Milan Kundera
A Insustentável Leveza do Ser
(1984)
A condição de exilado político de
Milan Kundera, a Primavera de Praga, e as reflexões sobre a situação
da sua Checoslováquia natal para lá da Cortina de Ferro, são temas
comuns aos três livros que dele li, tal como a particularidade de
todos seguirem uma estrutura de divisão em sete partes. Em A
Insustentável Leveza do Ser, originalmente editado em França
sob o título L'Insoutenable Légèreté de l'Être,
entrecruzam-se as histórias de Tomas, Tereza, Franz e Sabina (os
nomes simples das personagens principais, outros há que não têm
nome, ou são referidos por uma inicial) entremeadas de política,
filosofia e sexo, em percursos espirais que integram factos já
referidos noutro lado, tecendo assim uma narrativa em avanços e
recuos, que ganha consistência à medida que se desenrola.
Este tipo de argumento
(s)existencialista, já me agradou mais do que actualmente, o que não
significa que não tenha lido esta obra com prazer. Do livro retenho
sobretudo a sua Sexta Parte, nomeadamente nos primeiros pontos sobre
as implicações teológicas e filosóficas da merda, e logo depois
com uma explanação do kitsch como ideal estético;
impagável!
Os crimes do Império Russo foram
sempre perpetrados ao abrigo de uma discreta penumbra.
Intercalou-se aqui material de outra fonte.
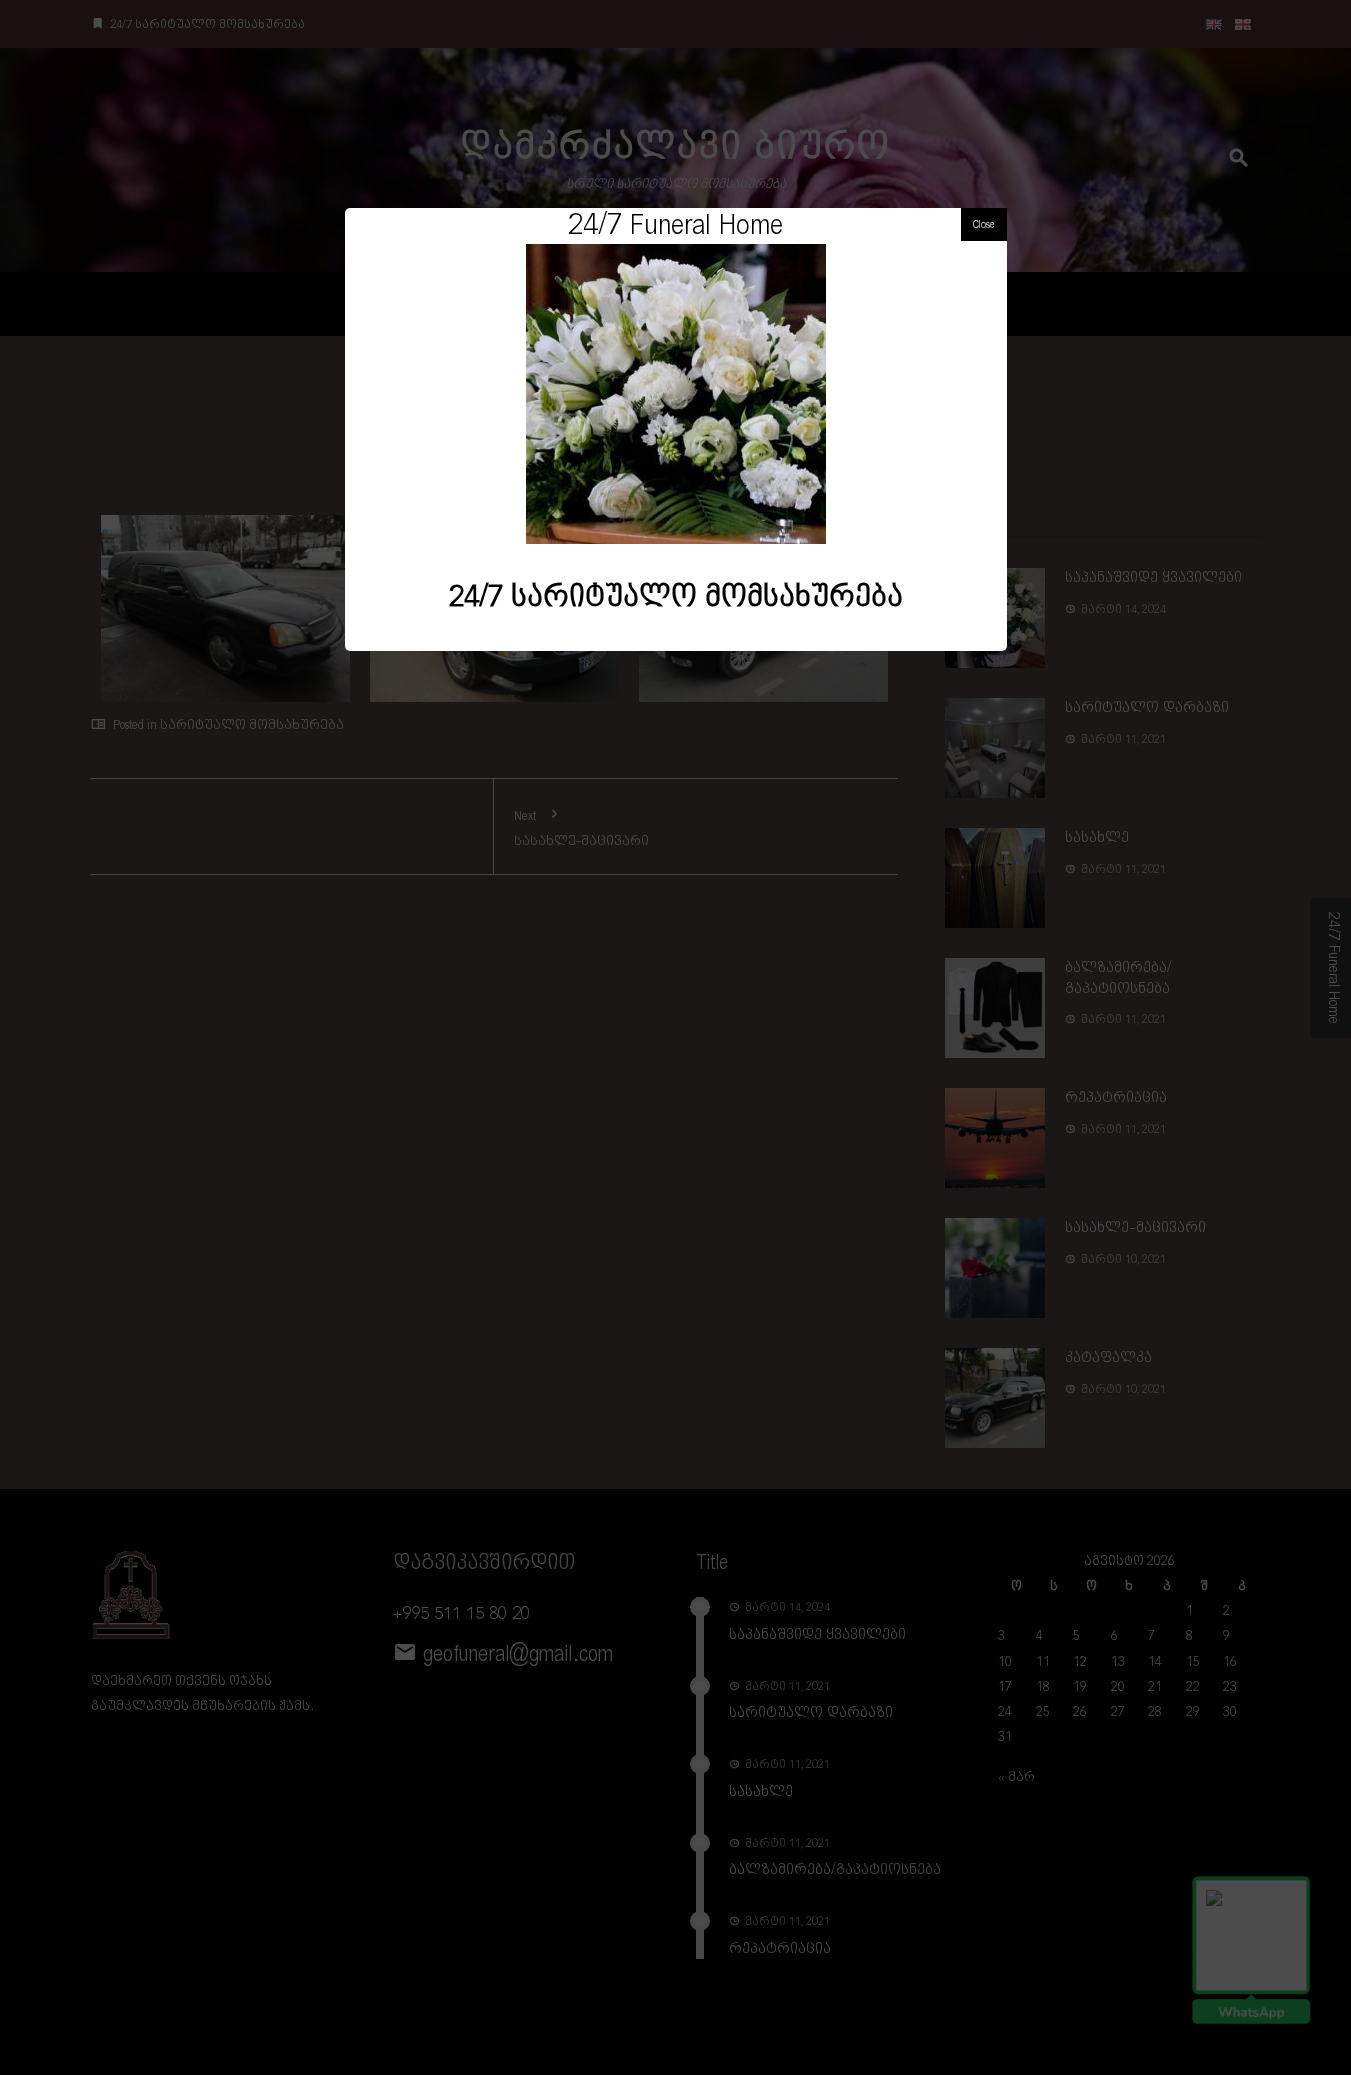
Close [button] (984, 224)
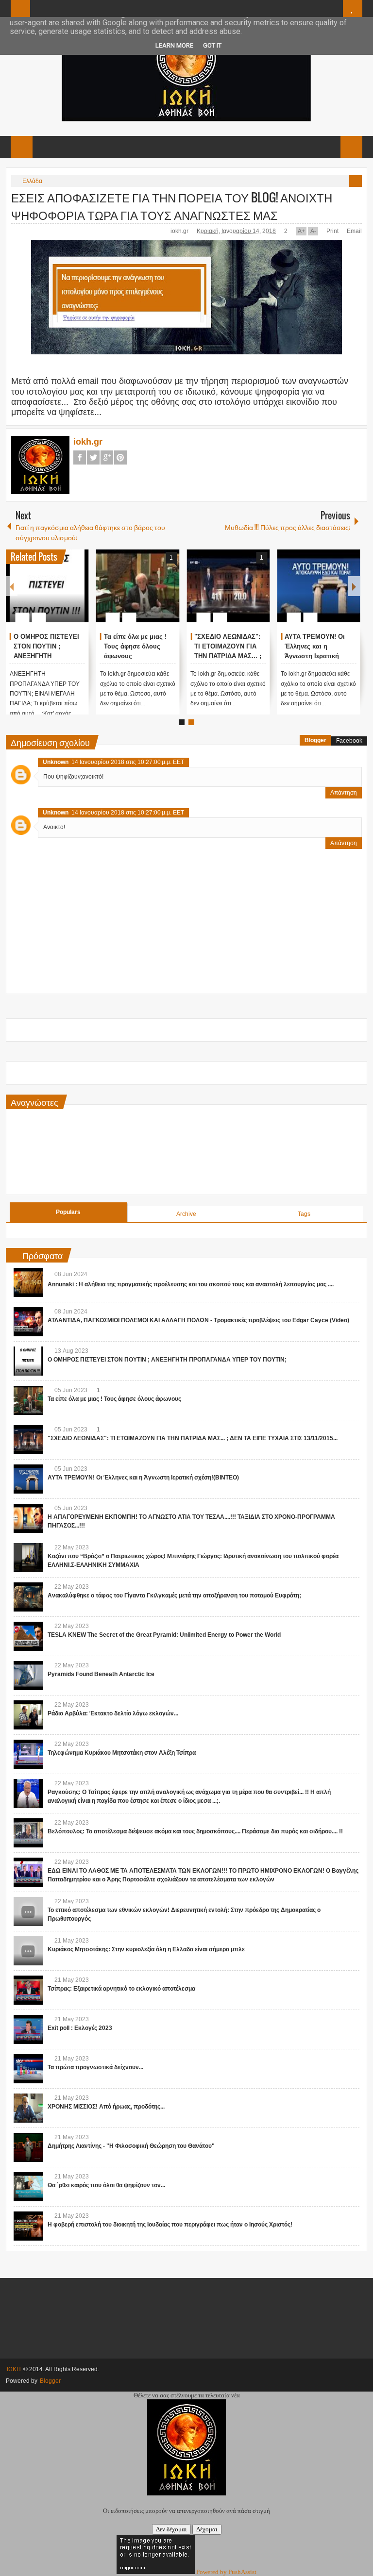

Tanto da
deportação de meio milhão de lituanos e da morte de centenas de
milhares de polacos, como da liquidação dos tártaros da Crimeia
não restaram provas fotográficas nenhumas, ficando tais
acontecimentos gravados apenas na memória como algo de
indemonstrável que, mais cedo ou mais tarde, se faria passar como
uma mistificação. A invasão da Checoslováquia em 1968 foi, pelo
contrário, fotografada, filmada e arrumada nos arquivos do mundo
inteiro.
Os fotógrafos e operadores de câmara
checos souberam aproveitar a oportunidade que se lhes oferecia de
fazer a única coisa que ainda podia ser feita: preservar para o
futuro longínquo a imagem da violação. Tereza passou esses sete
dias na rua a fotografar soldados e oficiais russos nas mais diversas
situações, todas comprometedoras. Os russos foram apanhados
desprevenidos. Tinham recebido instruções precisas quanto à
atitude a adoptar no caso de serem atacados com armas ou com pedras,
mas ninguém lhes indicara como reagir perante a objectiva de uma
máquina fotográfica.
Gastou centenas de negativos a tirar
fotografias. Deu mais ou menos metade dos rolos a jornalistas
estrangeiros (as fronteiras continuavam abertas, os jornalistas
estrangeiros estavam sempre a chegar, pelo menos para uma curta
estada quase só de ida e volta, e aceitavam reconhecidamente o menor
documento). Muitas das fotografias de Tereza apareceram no
estrangeiro, nos mais variados jornais: eram fotografias de tanques,
de punhos ameaçadores, de prédios destruídos, de mortos cobertos
com bandeiras tricolores, de jovens a andar de moto a toda a
velocidade à volta dos carros de assalto, agitando grandes paus com
bandeiras checas na ponta, e de rapariguinhas muito novas com
mini-saias incrivelmente curtas que provocavam os infelizes soldados
russos sexualmente esfaimados, beijando, sob os seus narizes, o
primeiro desconhecido que passasse. A invasão russa, voltamos a
insistir, não foi apenas uma tragédia; foi também uma festa do
ódio cuja estranha euforia nunca ninguém poderá compreender.
Li anteriormente:
A Brincadeira (1967)
O Livro do Riso e do Esquecimento
(1979)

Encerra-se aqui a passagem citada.